Four times world champion Alain Prost believes McLaren boss Ron Dennis made a mistake in not installing Fernando Alonso as clear number one at his team this year.

And the former McLaren driver, who famously battled with teammate Ayrton Senna while both were driving for the Woking outfit, believes McLaren's off-track problems this year have been caused by Dennis's bid to try and create a situation of equality.

"I think Ron Dennis is living an involuntary situation that has gone out of his control," Prost told Italian magazine Autosprint.

"His problem, however, is that he's always had a tendency to sympathise more for one of the drivers of his team, for whom his protective attitude emerges. It was like that with Senna, with (Mika) Hakkinen, and now with (Lewis) Hamilton.

"That's the way he is, but this doesn't necessarily end up with technical advantages for his preferred driver. It's simply his way to behave, to communicate his sympathy towards a driver.

"I think the reason why Alonso's mood has progressively worsened is that he is not the one at the receiving end of Dennis's sympathies.

"Ron Dennis has made a fundamental error in not having established the hierarchy beforehand.

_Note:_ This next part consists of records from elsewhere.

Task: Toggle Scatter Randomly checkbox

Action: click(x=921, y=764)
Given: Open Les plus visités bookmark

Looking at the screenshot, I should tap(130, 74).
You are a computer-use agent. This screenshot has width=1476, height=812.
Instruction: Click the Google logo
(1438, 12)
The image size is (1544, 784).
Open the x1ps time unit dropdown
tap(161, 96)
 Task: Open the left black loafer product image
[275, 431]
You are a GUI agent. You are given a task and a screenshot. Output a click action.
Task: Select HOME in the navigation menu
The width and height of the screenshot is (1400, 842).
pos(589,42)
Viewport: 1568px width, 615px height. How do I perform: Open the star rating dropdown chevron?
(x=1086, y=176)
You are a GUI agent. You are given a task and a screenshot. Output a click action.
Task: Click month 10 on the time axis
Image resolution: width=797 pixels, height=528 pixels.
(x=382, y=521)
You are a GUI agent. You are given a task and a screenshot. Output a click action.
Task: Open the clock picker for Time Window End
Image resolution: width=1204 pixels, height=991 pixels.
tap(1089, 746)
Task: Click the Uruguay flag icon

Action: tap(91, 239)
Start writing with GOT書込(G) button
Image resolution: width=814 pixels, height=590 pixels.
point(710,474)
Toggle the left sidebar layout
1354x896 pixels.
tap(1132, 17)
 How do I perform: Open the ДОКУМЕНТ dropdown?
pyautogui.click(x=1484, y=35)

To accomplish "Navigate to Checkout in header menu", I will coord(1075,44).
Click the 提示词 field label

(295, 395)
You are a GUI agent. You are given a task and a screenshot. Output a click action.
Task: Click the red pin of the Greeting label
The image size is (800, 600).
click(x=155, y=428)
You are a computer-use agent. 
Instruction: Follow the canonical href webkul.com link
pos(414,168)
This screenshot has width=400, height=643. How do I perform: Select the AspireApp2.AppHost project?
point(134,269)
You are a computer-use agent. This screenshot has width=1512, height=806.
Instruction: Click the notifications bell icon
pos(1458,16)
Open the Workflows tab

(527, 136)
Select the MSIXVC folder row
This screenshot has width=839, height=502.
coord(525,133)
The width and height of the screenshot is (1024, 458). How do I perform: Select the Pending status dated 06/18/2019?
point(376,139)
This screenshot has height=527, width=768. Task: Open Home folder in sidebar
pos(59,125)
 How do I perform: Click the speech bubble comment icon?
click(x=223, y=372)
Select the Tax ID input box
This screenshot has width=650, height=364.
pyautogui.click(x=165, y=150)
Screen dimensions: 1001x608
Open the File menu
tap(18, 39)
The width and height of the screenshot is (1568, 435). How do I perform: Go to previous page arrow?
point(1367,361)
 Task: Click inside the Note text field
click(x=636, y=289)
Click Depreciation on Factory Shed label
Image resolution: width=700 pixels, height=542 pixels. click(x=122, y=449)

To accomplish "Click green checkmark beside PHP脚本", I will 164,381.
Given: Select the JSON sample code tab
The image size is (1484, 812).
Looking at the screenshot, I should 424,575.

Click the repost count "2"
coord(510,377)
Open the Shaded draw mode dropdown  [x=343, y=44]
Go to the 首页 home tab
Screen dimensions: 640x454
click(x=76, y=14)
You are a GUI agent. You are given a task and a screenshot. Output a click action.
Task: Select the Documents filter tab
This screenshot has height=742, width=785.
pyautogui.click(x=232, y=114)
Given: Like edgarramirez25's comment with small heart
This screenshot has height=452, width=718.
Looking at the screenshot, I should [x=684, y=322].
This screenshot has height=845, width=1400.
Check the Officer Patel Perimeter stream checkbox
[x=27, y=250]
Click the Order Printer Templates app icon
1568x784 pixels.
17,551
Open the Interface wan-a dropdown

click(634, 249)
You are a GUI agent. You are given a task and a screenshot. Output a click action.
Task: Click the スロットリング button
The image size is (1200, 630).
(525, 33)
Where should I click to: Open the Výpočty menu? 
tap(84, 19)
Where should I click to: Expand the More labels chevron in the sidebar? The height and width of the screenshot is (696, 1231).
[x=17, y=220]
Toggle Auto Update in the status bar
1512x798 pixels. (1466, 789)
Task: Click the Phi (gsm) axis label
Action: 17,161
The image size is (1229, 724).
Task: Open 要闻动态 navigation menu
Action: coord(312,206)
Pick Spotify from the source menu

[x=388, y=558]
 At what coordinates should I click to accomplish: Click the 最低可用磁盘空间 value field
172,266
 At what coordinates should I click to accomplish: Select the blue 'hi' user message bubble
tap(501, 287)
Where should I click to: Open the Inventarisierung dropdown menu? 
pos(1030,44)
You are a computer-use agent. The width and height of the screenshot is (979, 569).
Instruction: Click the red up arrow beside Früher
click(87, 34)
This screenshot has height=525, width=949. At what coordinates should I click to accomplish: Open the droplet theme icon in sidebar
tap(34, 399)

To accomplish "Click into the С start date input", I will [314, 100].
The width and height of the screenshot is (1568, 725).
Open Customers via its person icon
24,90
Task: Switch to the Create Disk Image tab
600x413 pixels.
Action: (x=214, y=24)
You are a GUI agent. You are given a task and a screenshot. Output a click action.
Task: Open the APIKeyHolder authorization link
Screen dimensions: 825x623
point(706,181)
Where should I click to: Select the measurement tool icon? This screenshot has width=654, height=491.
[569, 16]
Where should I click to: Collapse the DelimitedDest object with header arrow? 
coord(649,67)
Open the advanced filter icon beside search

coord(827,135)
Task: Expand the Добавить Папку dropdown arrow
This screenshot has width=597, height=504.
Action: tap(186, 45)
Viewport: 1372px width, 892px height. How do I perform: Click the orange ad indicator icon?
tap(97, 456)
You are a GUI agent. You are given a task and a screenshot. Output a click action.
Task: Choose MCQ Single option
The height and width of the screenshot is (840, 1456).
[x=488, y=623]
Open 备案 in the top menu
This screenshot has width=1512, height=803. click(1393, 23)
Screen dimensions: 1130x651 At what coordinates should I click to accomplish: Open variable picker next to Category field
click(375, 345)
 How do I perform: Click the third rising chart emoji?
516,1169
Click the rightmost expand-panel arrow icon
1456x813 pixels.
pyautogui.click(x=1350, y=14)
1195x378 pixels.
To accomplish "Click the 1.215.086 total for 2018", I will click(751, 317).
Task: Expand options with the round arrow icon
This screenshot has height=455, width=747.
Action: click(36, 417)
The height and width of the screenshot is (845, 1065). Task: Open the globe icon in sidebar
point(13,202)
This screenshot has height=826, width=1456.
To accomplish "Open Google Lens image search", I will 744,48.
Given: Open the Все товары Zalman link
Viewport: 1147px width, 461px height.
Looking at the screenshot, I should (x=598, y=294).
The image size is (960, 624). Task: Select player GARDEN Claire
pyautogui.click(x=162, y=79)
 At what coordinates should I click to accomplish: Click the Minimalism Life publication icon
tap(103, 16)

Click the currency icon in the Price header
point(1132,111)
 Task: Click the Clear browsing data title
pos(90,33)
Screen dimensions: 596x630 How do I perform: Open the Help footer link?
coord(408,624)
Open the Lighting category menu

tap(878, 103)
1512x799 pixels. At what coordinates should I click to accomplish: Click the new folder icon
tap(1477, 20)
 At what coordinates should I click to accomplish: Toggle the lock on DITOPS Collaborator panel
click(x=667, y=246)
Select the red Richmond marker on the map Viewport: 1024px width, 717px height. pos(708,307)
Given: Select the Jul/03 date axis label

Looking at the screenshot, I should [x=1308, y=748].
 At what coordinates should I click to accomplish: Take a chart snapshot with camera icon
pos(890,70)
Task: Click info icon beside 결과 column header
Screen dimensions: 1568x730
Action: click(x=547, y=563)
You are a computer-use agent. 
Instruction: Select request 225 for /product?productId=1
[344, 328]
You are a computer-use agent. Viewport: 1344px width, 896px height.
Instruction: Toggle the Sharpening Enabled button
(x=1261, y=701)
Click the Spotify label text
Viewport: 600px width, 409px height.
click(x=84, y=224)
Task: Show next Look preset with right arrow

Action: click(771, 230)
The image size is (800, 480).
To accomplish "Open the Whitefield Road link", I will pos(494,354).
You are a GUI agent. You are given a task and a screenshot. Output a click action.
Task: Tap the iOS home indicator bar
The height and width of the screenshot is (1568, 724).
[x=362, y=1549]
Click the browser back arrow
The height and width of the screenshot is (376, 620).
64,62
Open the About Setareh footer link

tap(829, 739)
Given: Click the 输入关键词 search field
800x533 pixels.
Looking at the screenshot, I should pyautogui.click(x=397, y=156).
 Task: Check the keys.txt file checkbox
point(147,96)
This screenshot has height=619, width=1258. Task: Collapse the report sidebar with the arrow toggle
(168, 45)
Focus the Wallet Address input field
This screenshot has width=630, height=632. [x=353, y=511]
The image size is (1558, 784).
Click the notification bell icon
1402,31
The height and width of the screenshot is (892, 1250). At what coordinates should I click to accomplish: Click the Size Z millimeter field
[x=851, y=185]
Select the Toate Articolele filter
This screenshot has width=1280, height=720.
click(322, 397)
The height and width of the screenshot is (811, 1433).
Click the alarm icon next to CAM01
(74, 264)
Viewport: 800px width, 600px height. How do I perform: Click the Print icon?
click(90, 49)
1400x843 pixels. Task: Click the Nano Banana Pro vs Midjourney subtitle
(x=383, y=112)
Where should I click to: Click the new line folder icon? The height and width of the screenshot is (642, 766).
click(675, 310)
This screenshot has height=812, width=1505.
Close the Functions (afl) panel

He should have hired Alonso in the role of number one driver in a clear and indisputable way, and have Hamilton racing after having told him he would have been the number two driver."

Prost goes so far as to suggest that if Alonso had been number one then the Spaniard would have already wrapped up the world title - and Hamilton would have been well prepared to battle hard in 2008.

"Probably Alonso would have won the championship this year and, in 2008, Hamilton would have appreciated this situation that would have allowed him to mature with no pressure. And all the problems they have now would have been avoided. By contrast, everything is a lot more complicated now.

"Nowadays I think the future of every F1 team is to have well-defined hierarchies among the drivers. It's sad for the competition, for the sport and for the show, but this is the direction things seem to have taken.

"Alonso has exaggerated a bit with the criticisms and the way he's done it, but everything starts from Dennis's will to always convince his drivers that inside his team there is a situation of perfect technical equality.

"That's something difficult to demonstrate and keep up with at all times, and it can't be restricted to the way the car is prepared.

"There are other aspects: human and psychological elements, which can't possibly end up in a situation of absolute equality. Alonso's problems start from there."